● Data for this exercise:
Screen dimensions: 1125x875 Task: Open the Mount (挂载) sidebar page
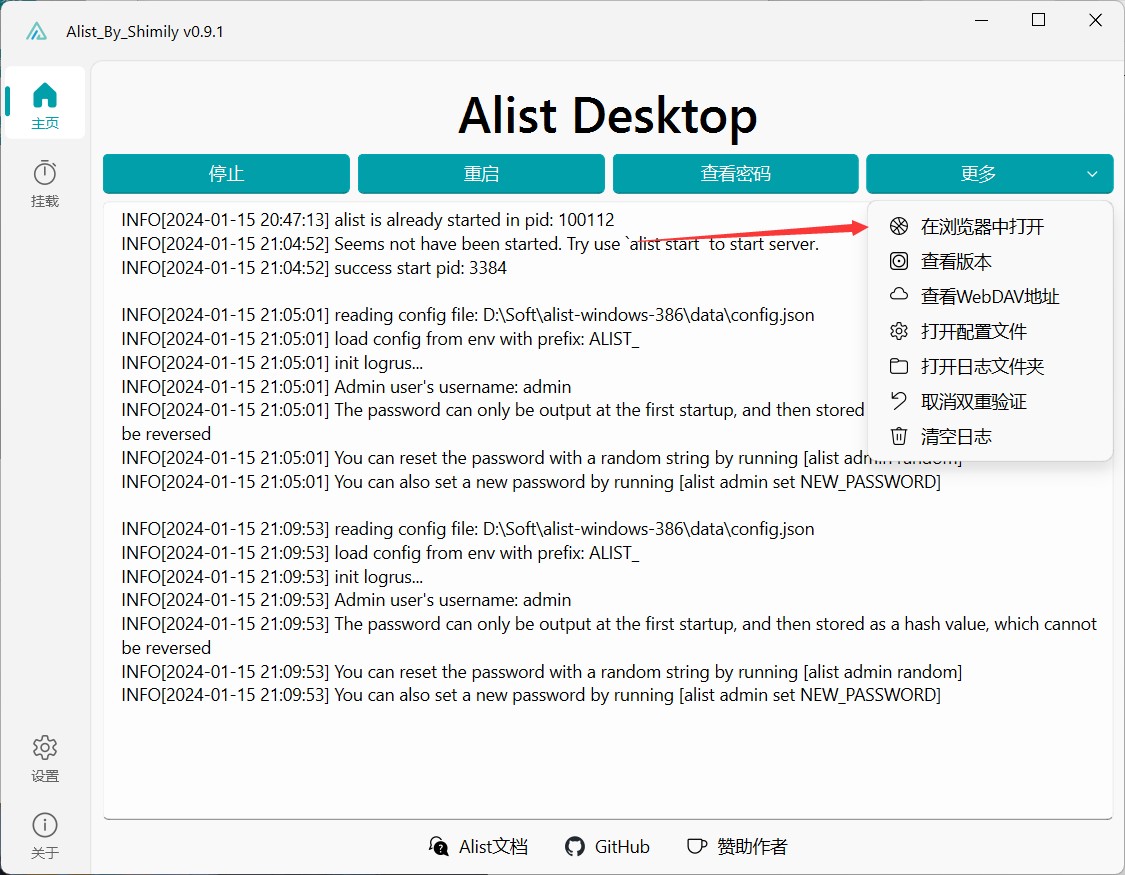tap(45, 174)
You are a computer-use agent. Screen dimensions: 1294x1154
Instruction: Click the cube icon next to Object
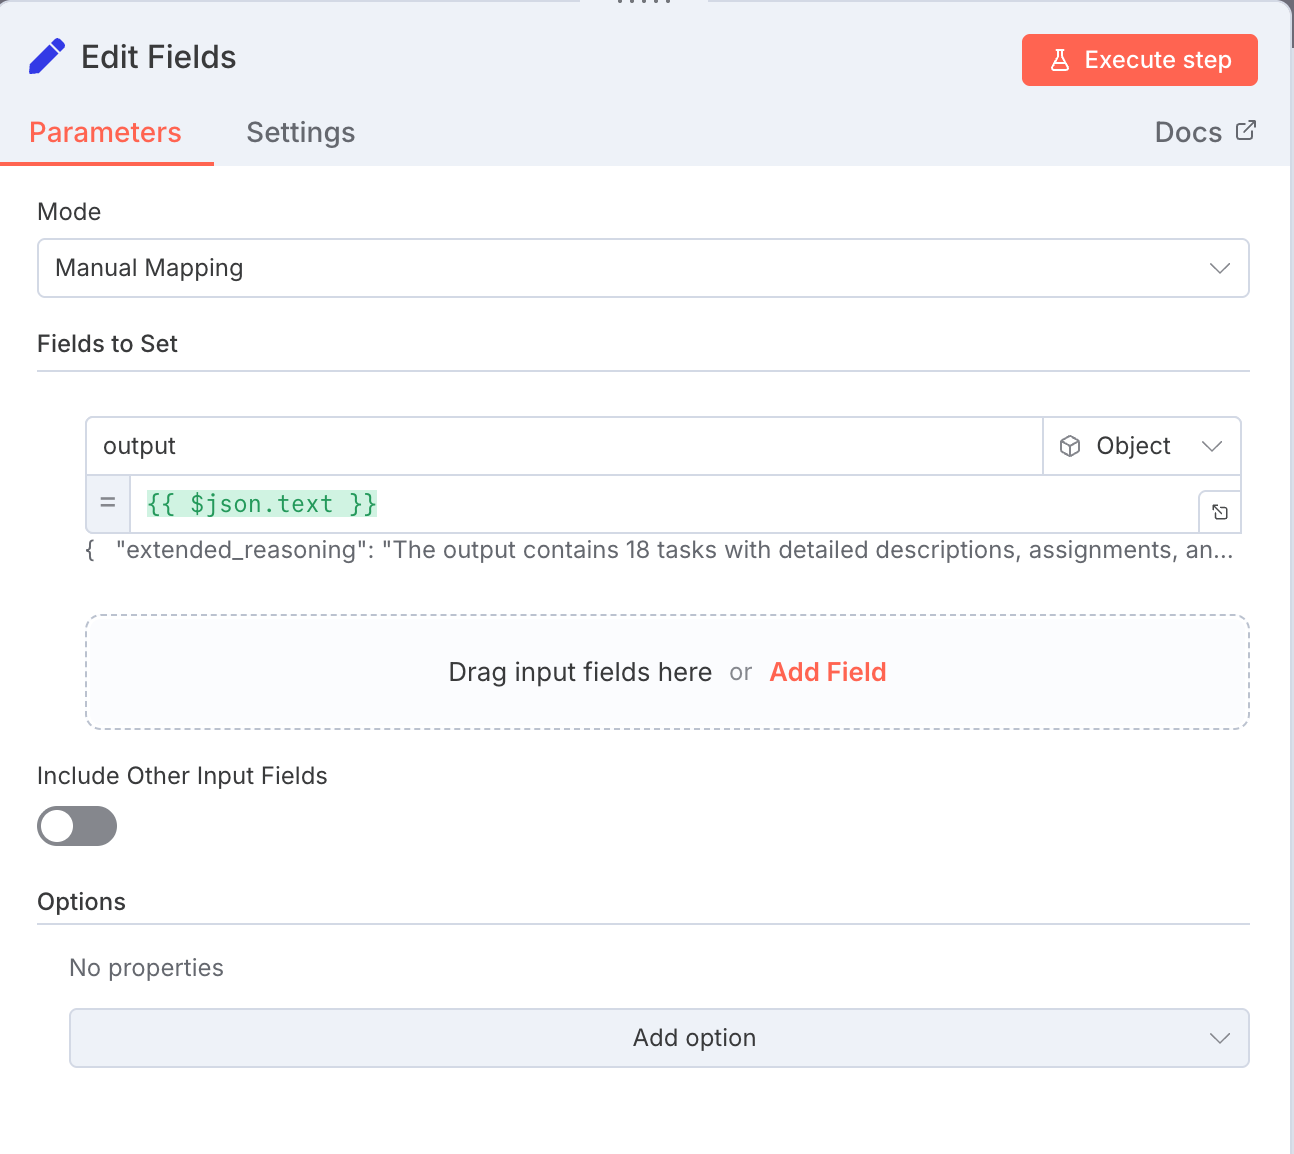point(1070,446)
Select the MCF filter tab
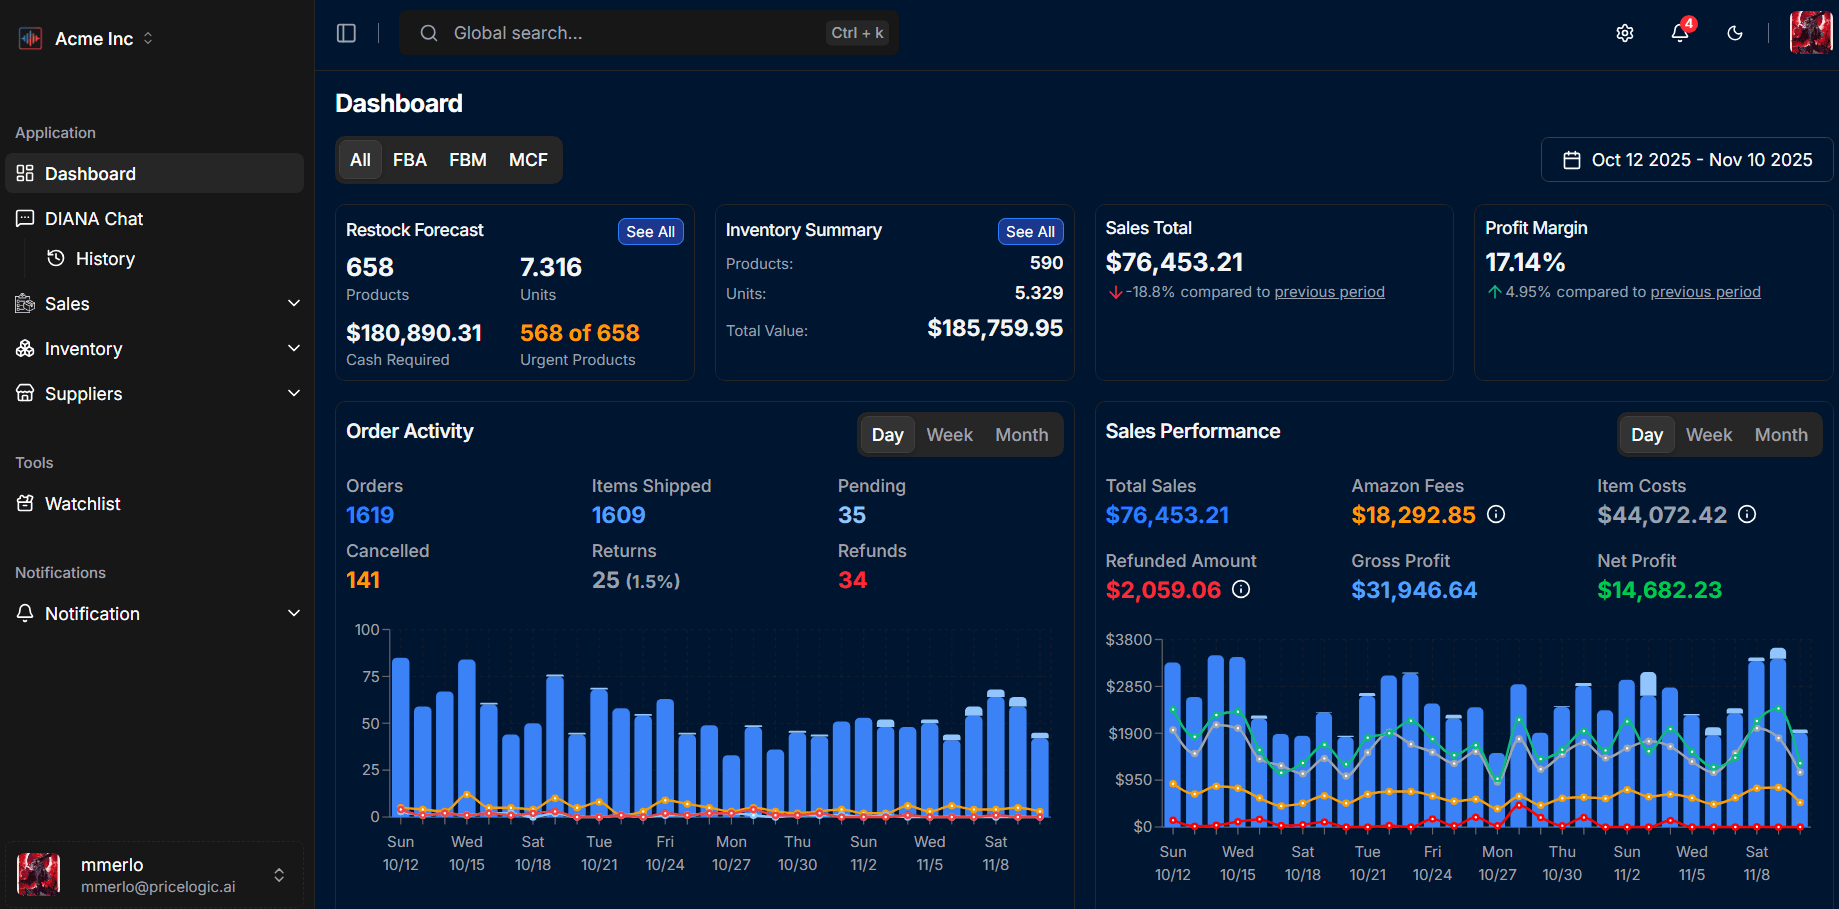 528,160
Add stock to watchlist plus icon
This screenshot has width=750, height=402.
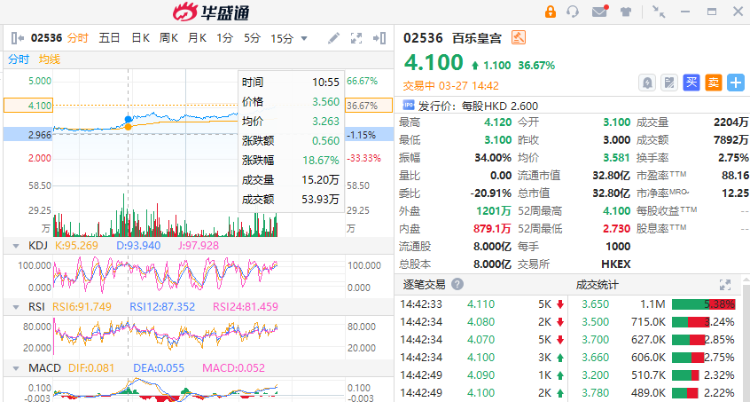(x=736, y=82)
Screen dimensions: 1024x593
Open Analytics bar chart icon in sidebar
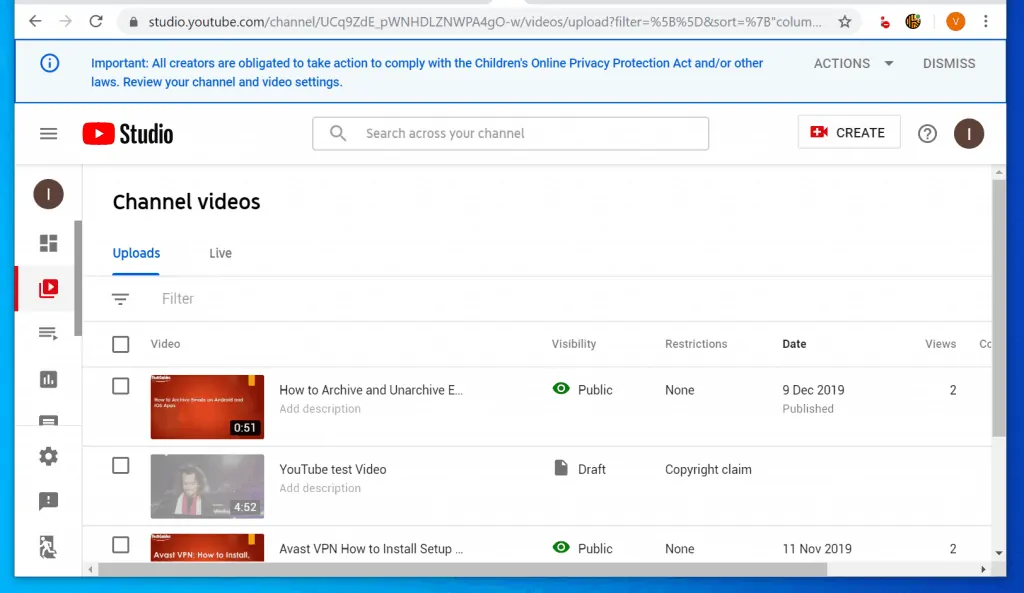(x=48, y=379)
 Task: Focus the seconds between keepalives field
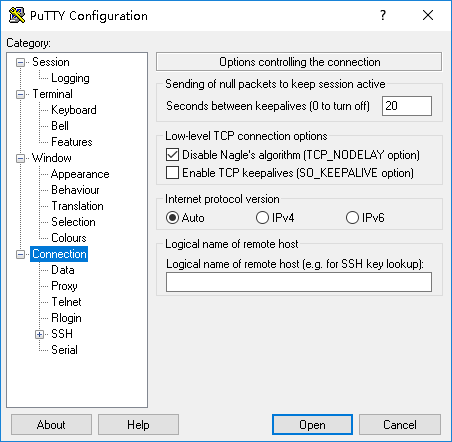[x=407, y=106]
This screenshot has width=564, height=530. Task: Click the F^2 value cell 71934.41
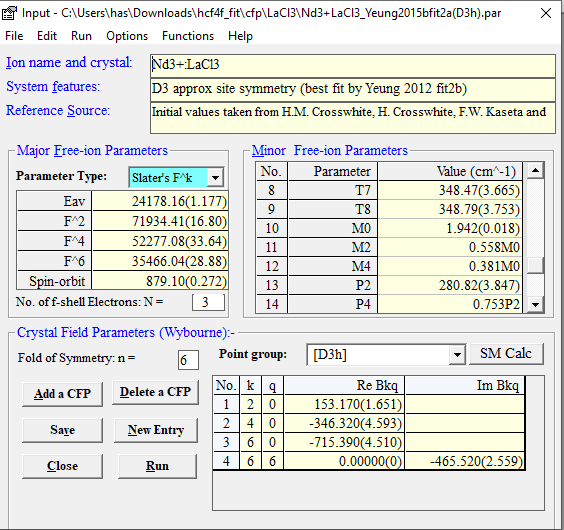160,221
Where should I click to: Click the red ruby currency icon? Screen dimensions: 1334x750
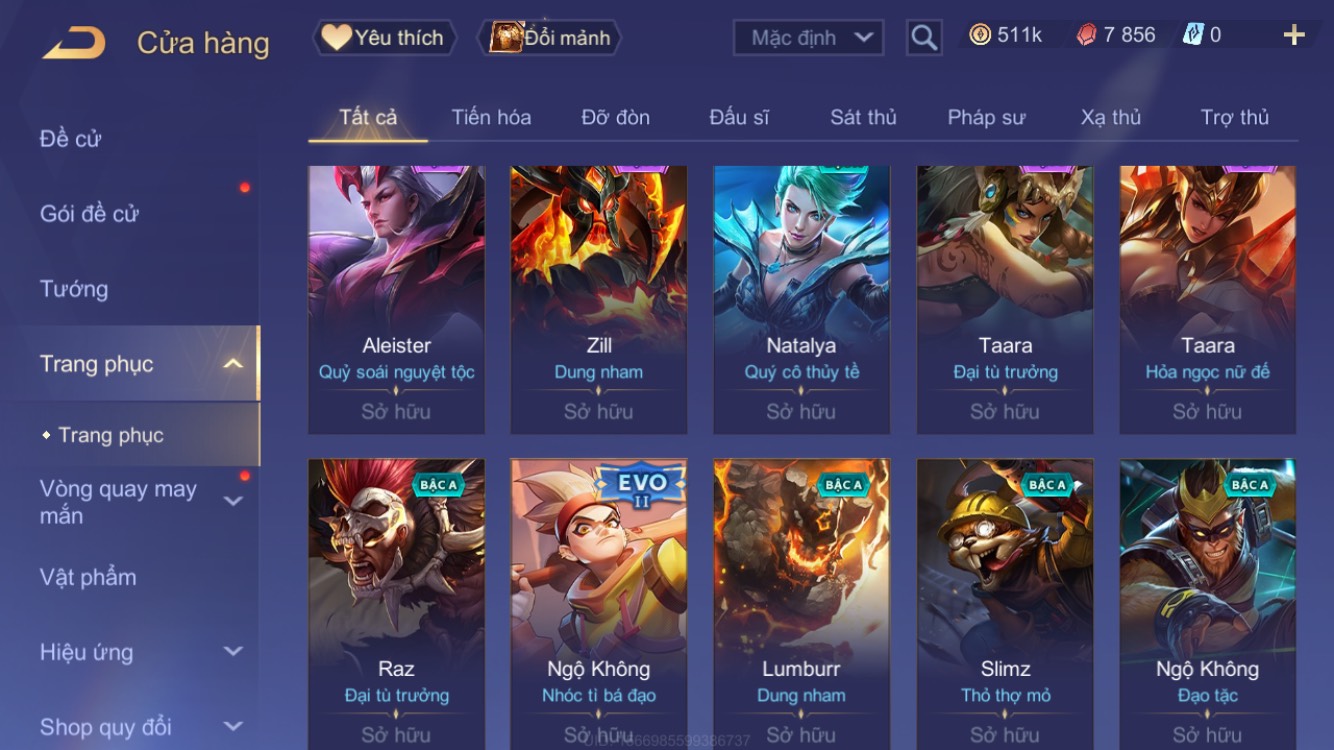(x=1086, y=35)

● Task item: Only the text of the listing above should be copied, exactly and with pictures left out.

● Solution for this task:
Screen dimensions: 1125x875 Task: Open the Mount (挂载) sidebar page
tap(45, 174)
You are a computer-use agent. Screen dimensions: 1294x1154
Instruction: Click the cube icon next to Object
point(1070,446)
Select the MCF filter tab
 528,160
Add stock to watchlist plus icon
This screenshot has width=750, height=402.
(x=736, y=82)
Screen dimensions: 1024x593
Open Analytics bar chart icon in sidebar
(x=48, y=379)
 Task: Focus the seconds between keepalives field
[x=407, y=106]
This screenshot has width=564, height=530. Task: Click the F^2 value cell 71934.41
160,221
Where should I click to: Click the red ruby currency icon? Screen dimensions: 1334x750
(x=1086, y=35)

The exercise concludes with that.